Serie: Lebenslanges Lernen in Lüneburg, Teil 2: Studieren ohne Abitur - wer es darf, was es bringt, wie es abläuft. Beispiel: Sozialpädagogik.

Lüneburg. Kurz nach zwölf Uhr mittags in einem Seminarraum der Leuphana Universität. Swaantje Traffa und Elke Redenius-Rehling lassen sich aufatmend auf einen der mäßig bequemen Holzstühle fallen. "Das war harter Stoff", meint die eine seufzend. Auf dem Stundenplan stand heute das Thema "Materielle Grundsicherung" - die beiden gelernten Erzieherinnen studieren an der Professional School der Leuphana Universität Sozialpädagogik.

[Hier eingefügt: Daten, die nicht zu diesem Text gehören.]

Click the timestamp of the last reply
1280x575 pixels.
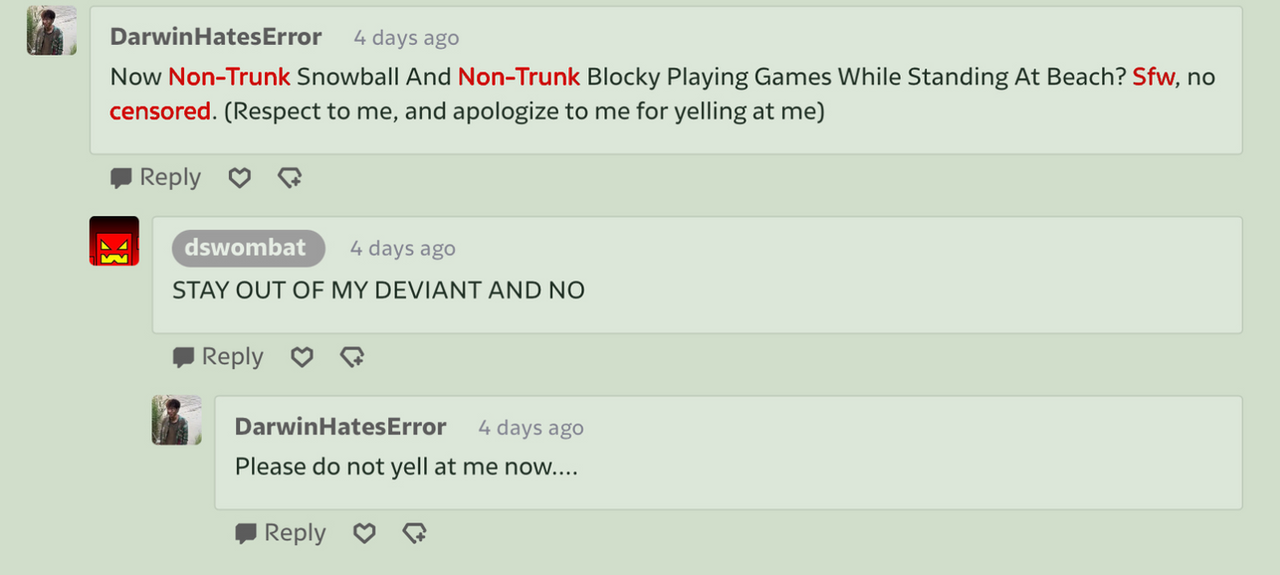(x=531, y=428)
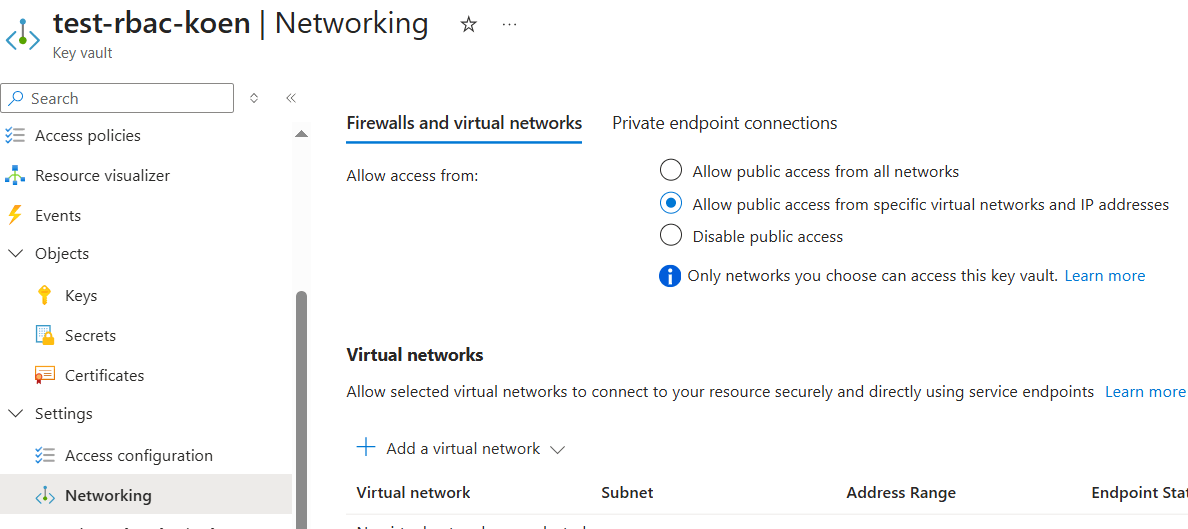Click the Access policies icon in sidebar

pyautogui.click(x=15, y=136)
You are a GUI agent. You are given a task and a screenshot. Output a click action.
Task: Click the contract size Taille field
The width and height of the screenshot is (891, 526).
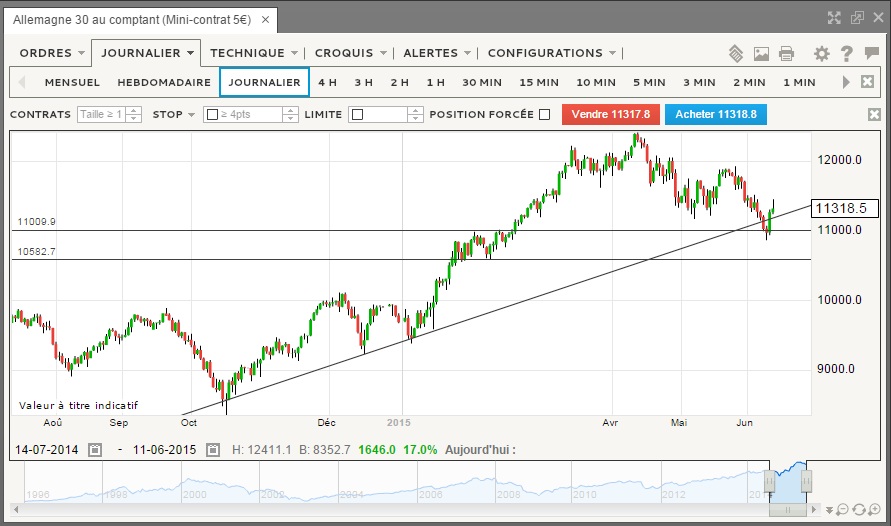point(102,115)
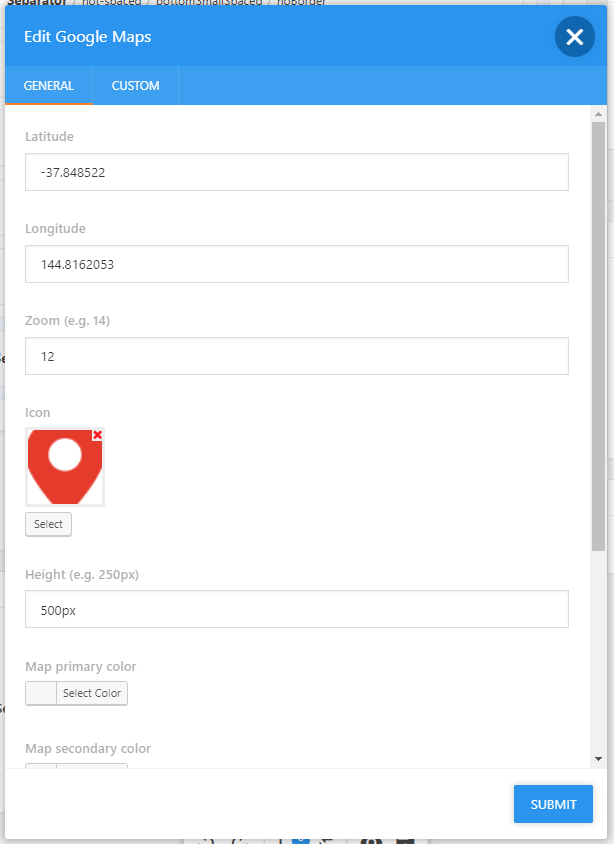
Task: Click the dialog's vertical scrollbar thumb
Action: pyautogui.click(x=598, y=336)
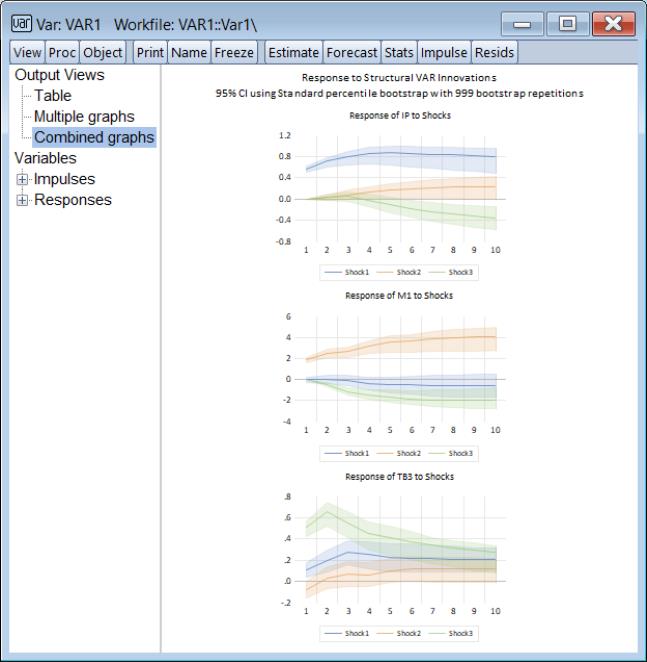Open the View menu button
The image size is (647, 662).
click(x=25, y=53)
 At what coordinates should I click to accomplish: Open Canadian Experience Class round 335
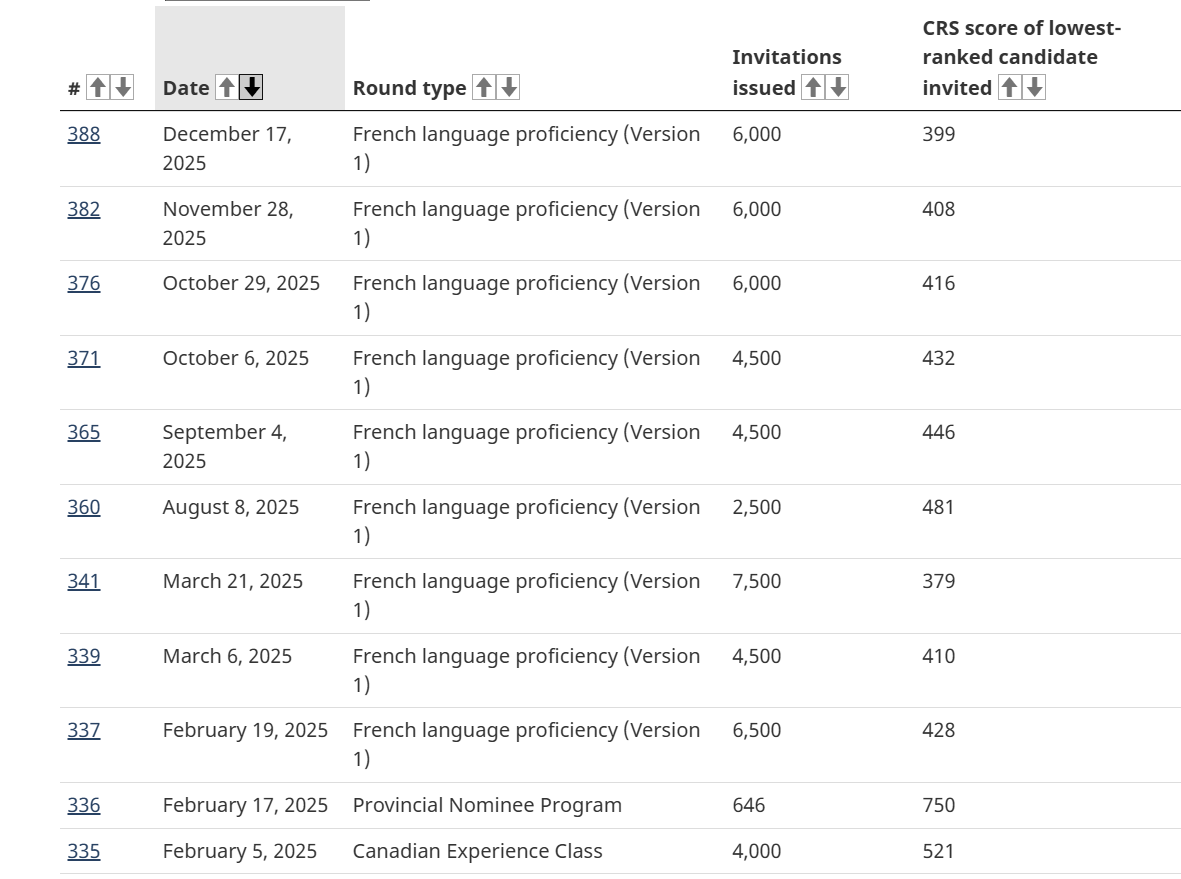tap(84, 851)
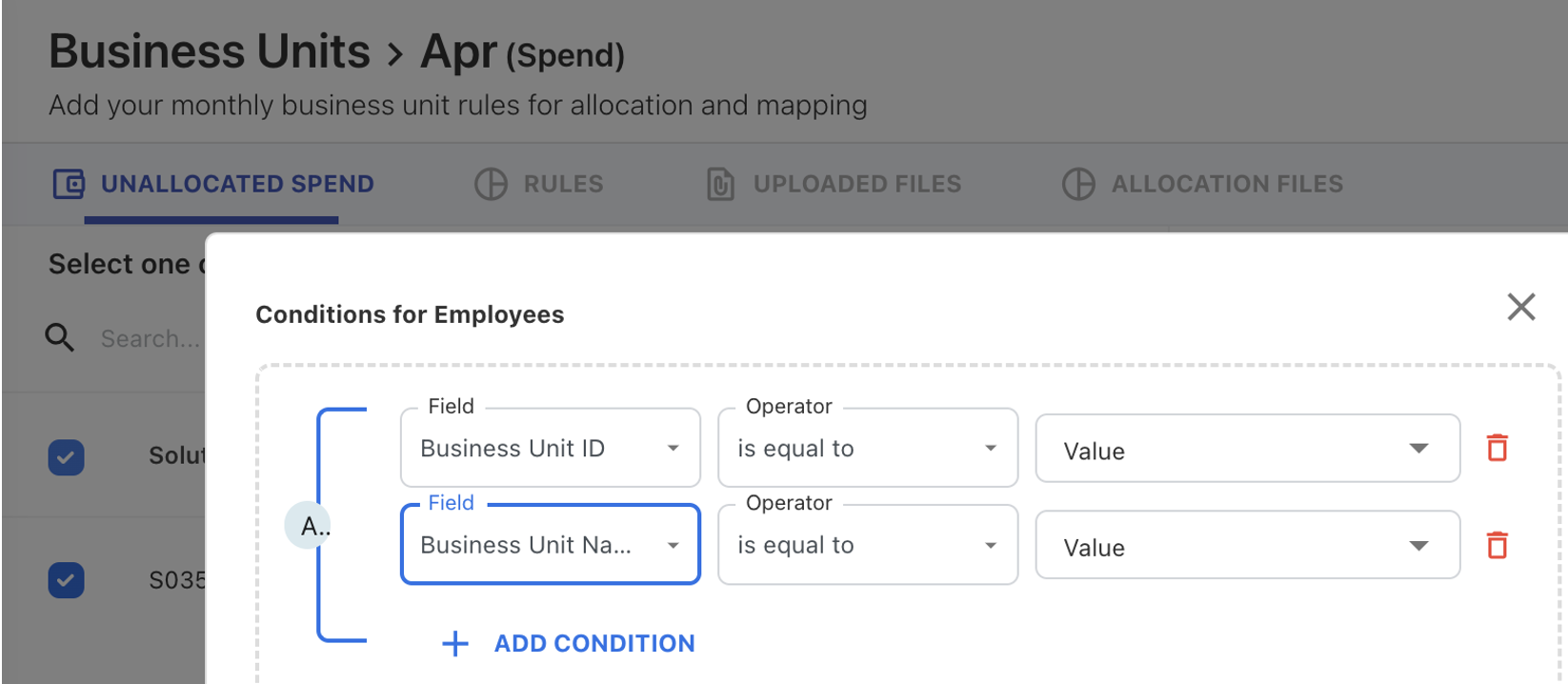Go to Business Units breadcrumb

(210, 51)
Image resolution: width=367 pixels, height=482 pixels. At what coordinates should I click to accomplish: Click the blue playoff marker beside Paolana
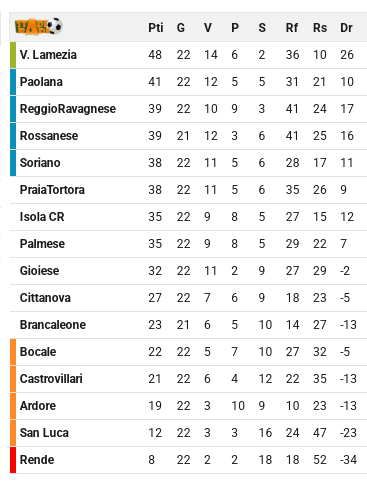(13, 82)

Traffa und Redenius-Rehling sind zwei von 95 Studierenden ohne klassisches Abitur, die derzeit an der Professional School für ein berufsbegleitendes Studium eingeschrieben sind. Weitere 340 Männer und Frauen ohne Abi studieren laut Leuphana-Sprecher Henning Zühlsdorff am College oder an der Graduate School, um dort ihren Bachelor- oder Master-Abschluss zu machen. Studieren ohne Abitur? Ja: Seit der Änderung des Niedersächsischen Hochschulgesetzes im Juni 2010 kann sich jeder an einer Hochschule einschreiben, der eine abgeschlossene Berufsausbildung hat und mindestens drei Jahre Berufstätigkeit nachweisen kann.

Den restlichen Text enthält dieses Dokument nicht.